- Exercise: Hand back, word for word, the lines from the one containing "Screen dimensions: 476x479" to the end of the records, both included, and leave out pictures.

- Data for the task:
»»

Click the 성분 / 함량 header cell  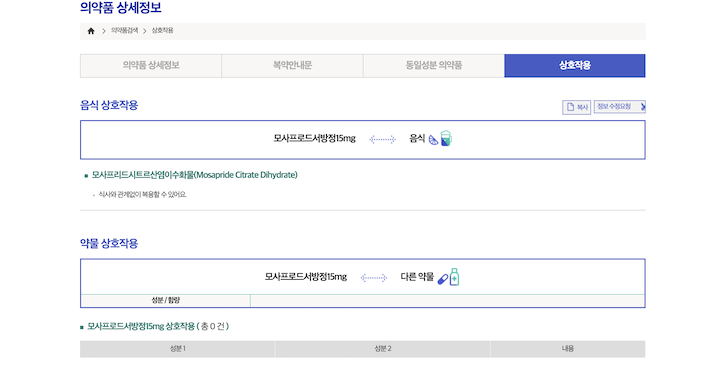pos(165,300)
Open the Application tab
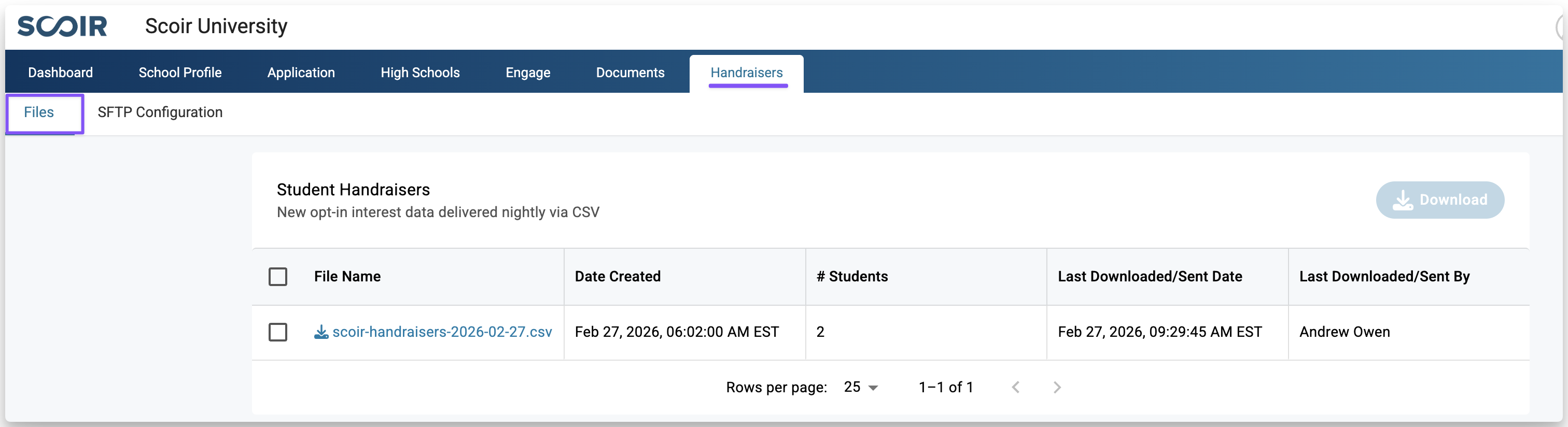 tap(301, 73)

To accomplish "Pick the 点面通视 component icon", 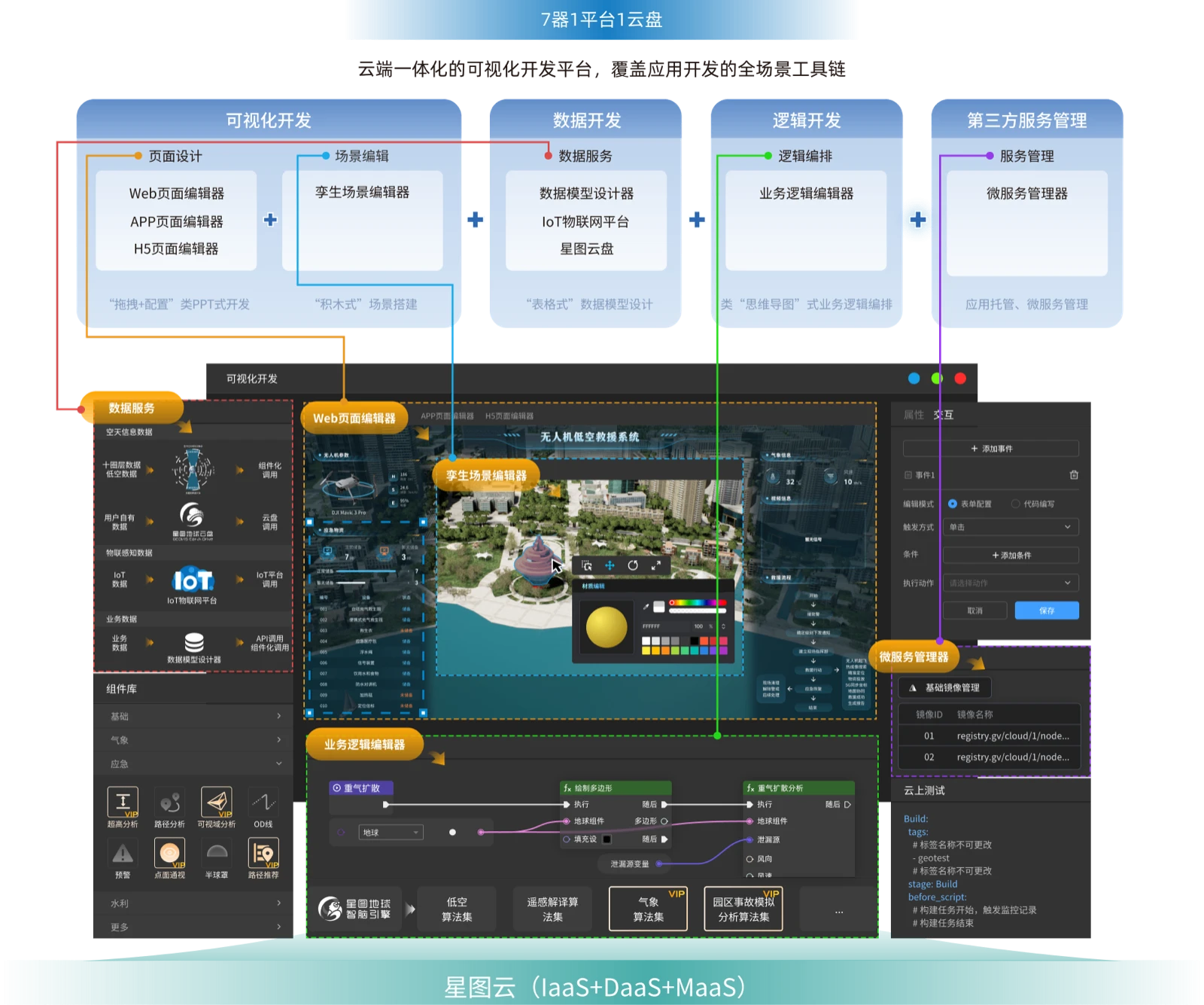I will coord(169,853).
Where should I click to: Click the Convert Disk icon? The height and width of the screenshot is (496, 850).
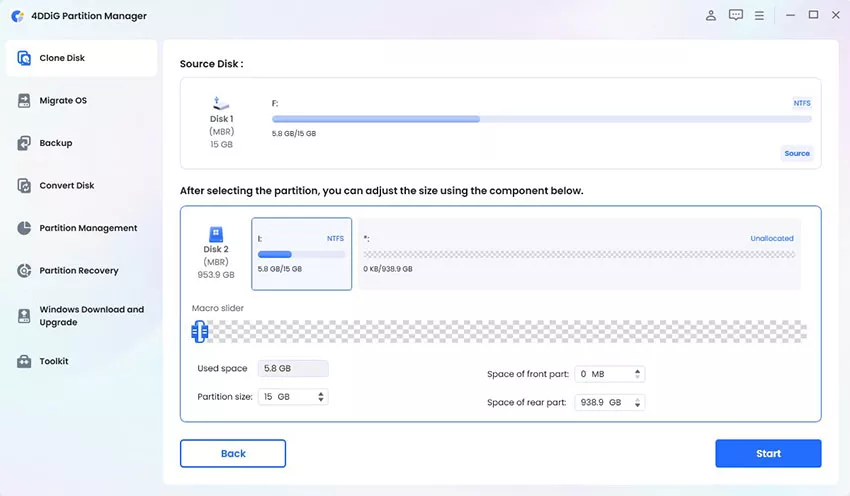coord(24,186)
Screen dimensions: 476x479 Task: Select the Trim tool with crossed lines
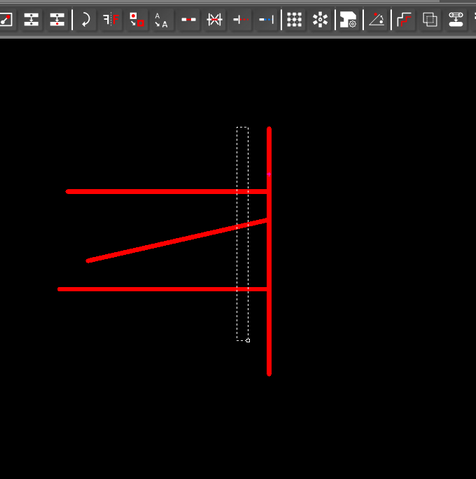(214, 20)
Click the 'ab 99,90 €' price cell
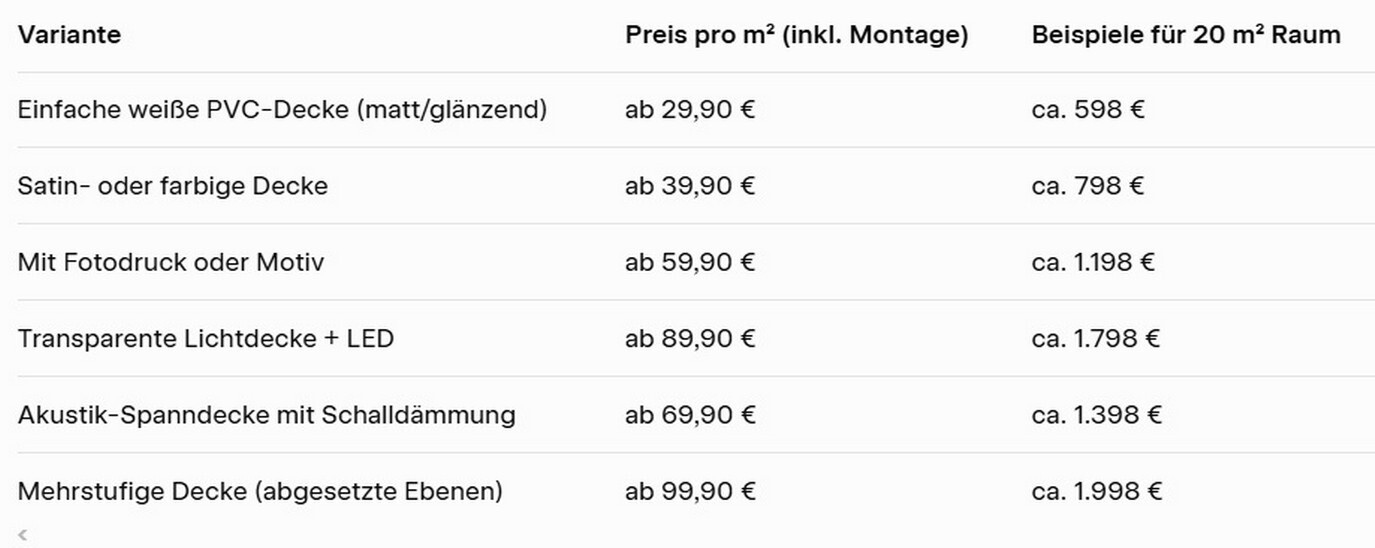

««

- Solution to the exercise:
Screen dimensions: 476x479 Task: Select the Trim tool with crossed lines
(214, 20)
Click the 'ab 99,90 €' price cell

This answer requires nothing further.